相対色マスク画像プレビュー作成モジュール

 相対色マスク作成モジュールは引数として、描画キャンバス、保存画像用キャンバス、R, G, Bのチャンネルのイメージを読み込みます。そして、やはり引数として読んだ対象チャンネルのカラーを指定する変数 (C0) に応じて、対象チャンネルのイメージと、それと比較対照し相対色マスクを作るための対照チャンネルイメージを、対象とならない2つのチャンネルを合成して作成します。対象チャンネルイメージはレベル調整を行ったものと行わないものの2種類を用意します。さらに、マゼンタ/グリーンマスクの場合は、Bチャンネルのみ対象としてマスクを作成するオプションがありますが、この場合は対照チャンネルにBチャンネルのみを指定します。

 そして読み込んだパラメータに応じて、対象チャンネルイメージと対照チャンネルイメージから、イメージカルキュレータを使って、相対色マスク画像を計算・作成します。この時、補色マスクの場合は、対照画像 - 対象画像で、原色マスクは、対象画像 - 対照画像で計算し作成します。計算後、指定範囲除外マスクを作成する場合は、画像を反転します。マスク画像を作成したら描画キャンパスにイメージをコピーして表示するとともに、保存用の ImagePlusに画像を保存します。

 これらのイメージは、関連パラメータが動くたびに、描画メソッド(図中クリーム色の部分)が呼び出され、画像を書き直しますが、常にオリジナルのR, G, B画像からデータが呼び出されて描きなおされます(これ重要!)。このため、前に作成された画像が次に作成される画像に影響を及ぼすことはありません。

 なお、描画キャンバス、保存画像用キャンバスの初期値として、一旦仮に明度範囲作成対象となるチャンネルの画像を読み込みますので、一度、正しいプレビューを作成しないと、あとで表示する最終イメージプレビューも正しい内容が表示されません。

■明度範囲画像作成モジュール

明度範囲閾値画像作成モジュール

 明度範囲画像作成モジュールは、引数として、描画キャンバスと対象となるチャンネル画像のImagePlusを読み込みます。
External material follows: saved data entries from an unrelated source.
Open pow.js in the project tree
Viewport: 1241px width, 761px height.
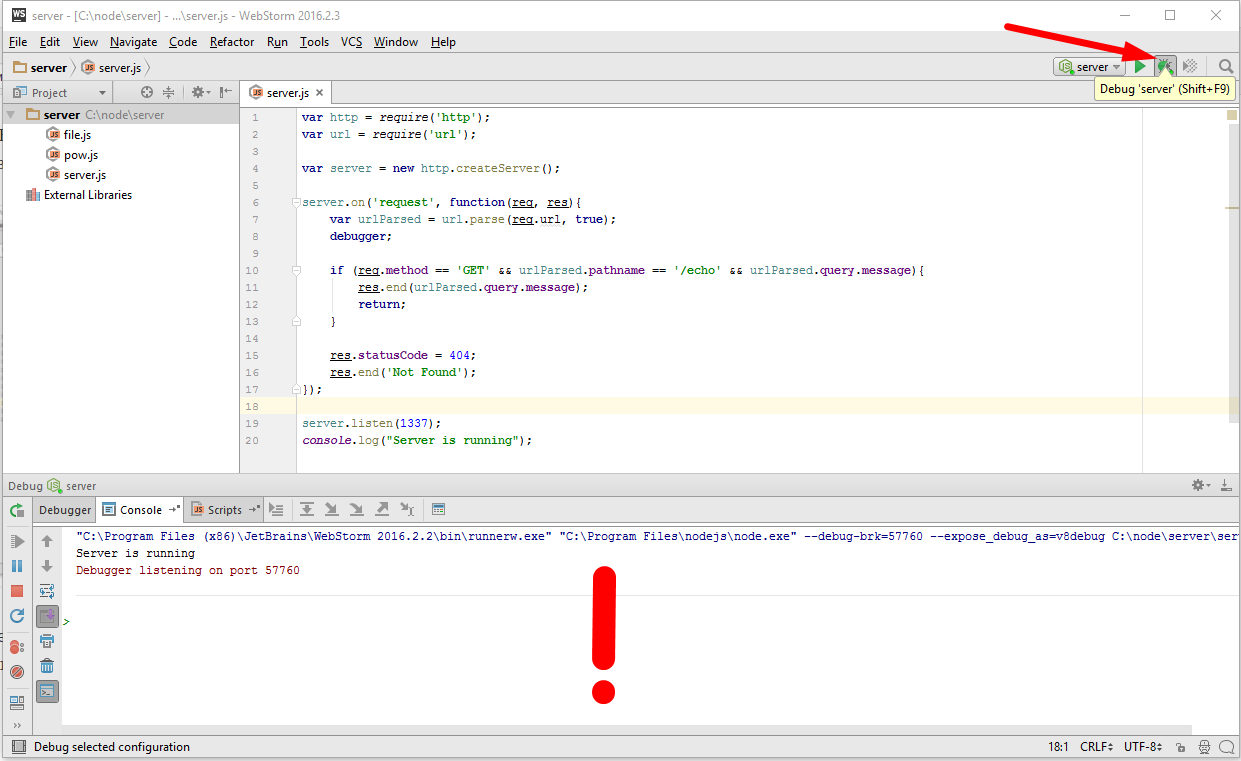[80, 155]
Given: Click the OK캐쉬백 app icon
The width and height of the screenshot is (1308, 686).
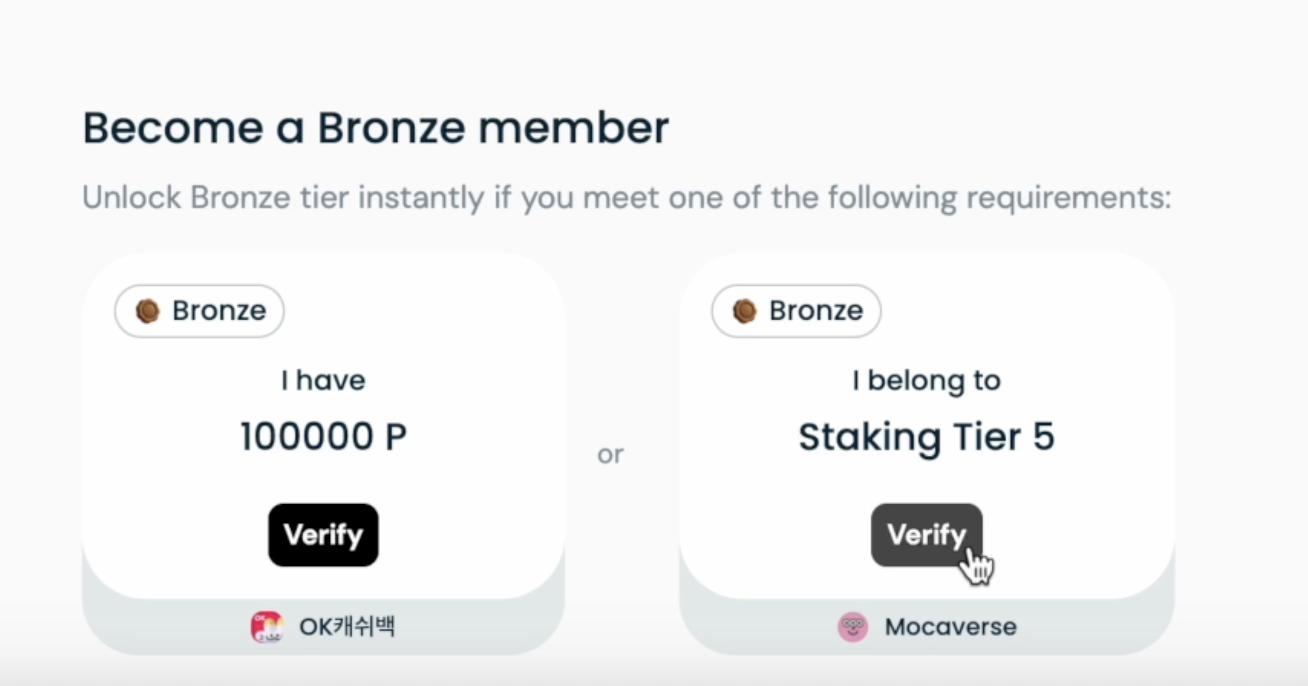Looking at the screenshot, I should click(267, 627).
対象チャンネルのImageProcessorに対し、スライダーから読み込んだ閾値を適用しそこから閾値に基づくROIを得ます。このROI をマスク画像を描く、空の ImageProsessor に複写し、ROIの範囲を塗りつぶします。これで2値マスク画像ができます。このマスク画像の ImageProcessorをプレビュー用のキャンバスと、保存用のImagePlusに複写し、明度範囲を示した2値マスク画像を表示します。
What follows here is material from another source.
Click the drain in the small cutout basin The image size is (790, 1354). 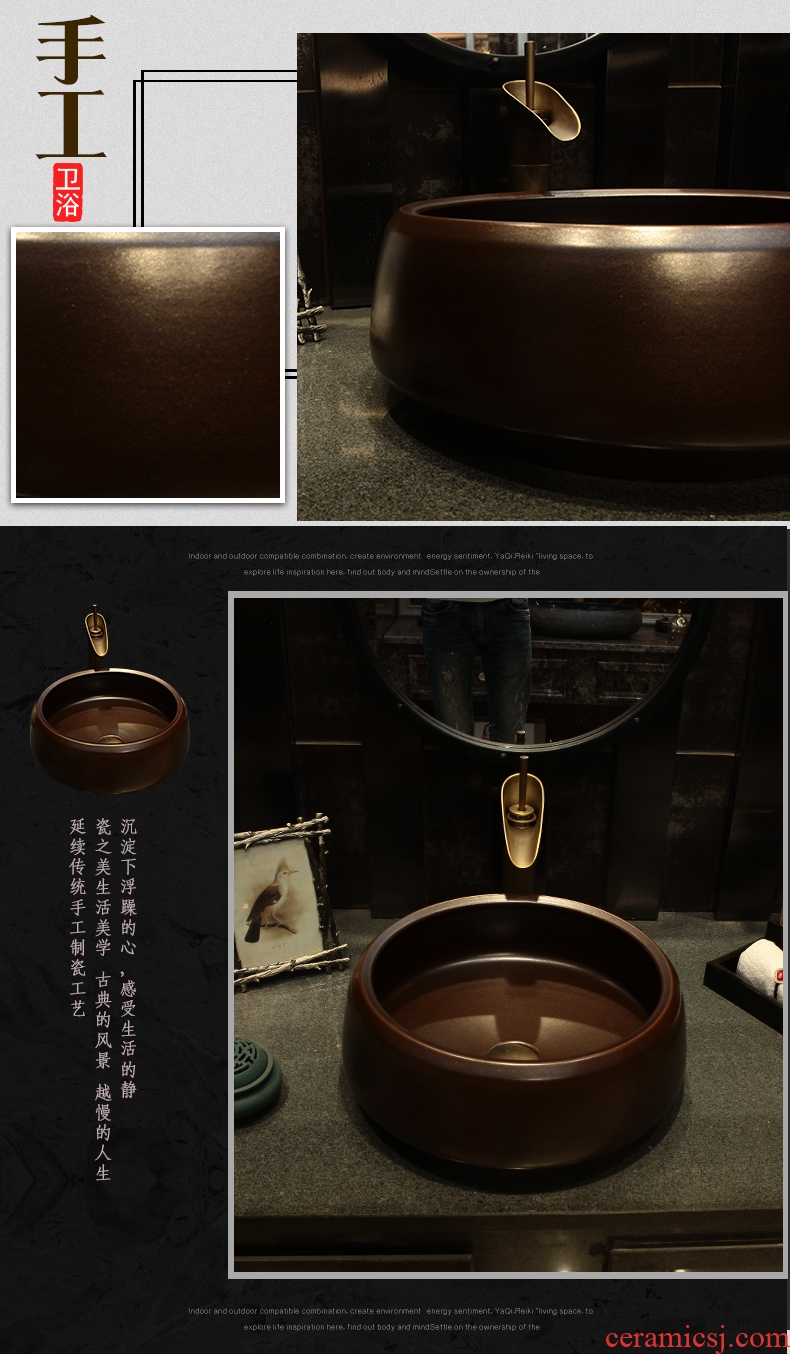coord(110,741)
 スライダーを動かすたびに、描画メソッド (図中クリーム色の部分) が呼び出され、画像が描き直されます。

 なお、当初読込んだ対象チャンネルの ImagePlus に変更後の画像を書き込み保存用イメージとしますが、画像を描きなおす際は、コンストラクタで複写しておいた当初イメージの ImageProcessor を基に画像を描きなおしますので、上と同様前の描画が、次の描画に影響を与えることはありません。

 なお、描画キャンバスの初期値の扱いに関しては上と同じです。

■最終画像合成モジュール

 最後の最終画像合成モジュールは比較的単純ですので図は省略します。こちらは、描画キャンバス、相対色マスク画像、明度範囲マスク画像の3つの ImagePlus を引数として読み込んでおき、最終画像表示チェックボックスがチェックされるたびに、相対色マスク画像、明度範囲マスク画像を、イメージカルキュレータを使って、比較(暗)で合成し、プレビュー表示キャンバスに複写して表示します。
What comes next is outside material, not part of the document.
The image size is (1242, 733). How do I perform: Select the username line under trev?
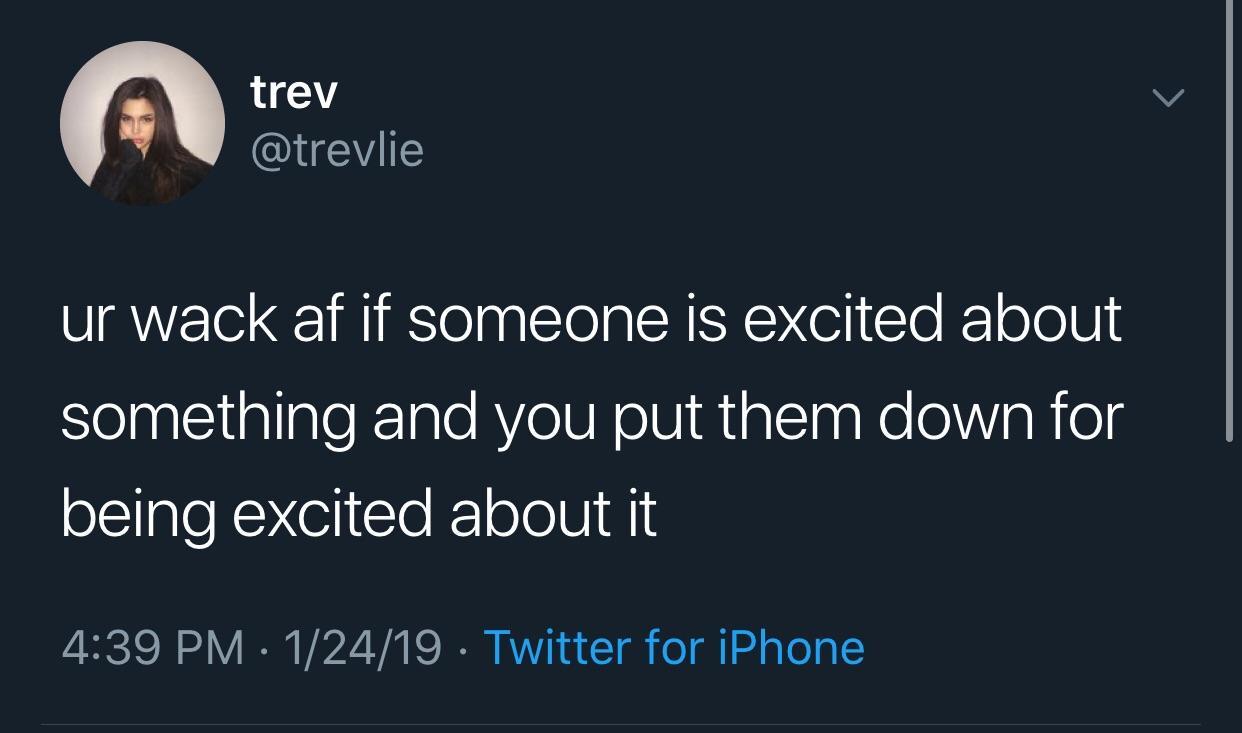point(337,150)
 但し、2巡目の除外マスクの場合のみ、読み込んだ相対色マスク画像を一旦複写し、その複写画像を反転した上で(つまり一旦ポジマスクに戻す)、明度範囲マスク画像と比較(暗)で合成し、さらに合成した画像を再反転して (ネガマスクにする) 除外マスク画像を作成し、その画像を描画キャンバスに複写して表示します。

 相対色マスク画像を反転する際に一旦一時イメージに複写してから反転するのは、ここで反転した結果が、次の画像描き直しの際に影響を与えないためです。またここで作成された画像は、描画キャンバスに描かれたものを除き、保存しません。

 

 なお、全般的に言えることですが、描画の書き直しのたびに変更されるパラメータのオブジェクトからの読み込みは、以前に指摘したように、描画実行メソッドにまとめて記したほうが良いです。一方、どの描画でも変更のない変数の読み込みはコンストラクタで行うのが良いでしょう。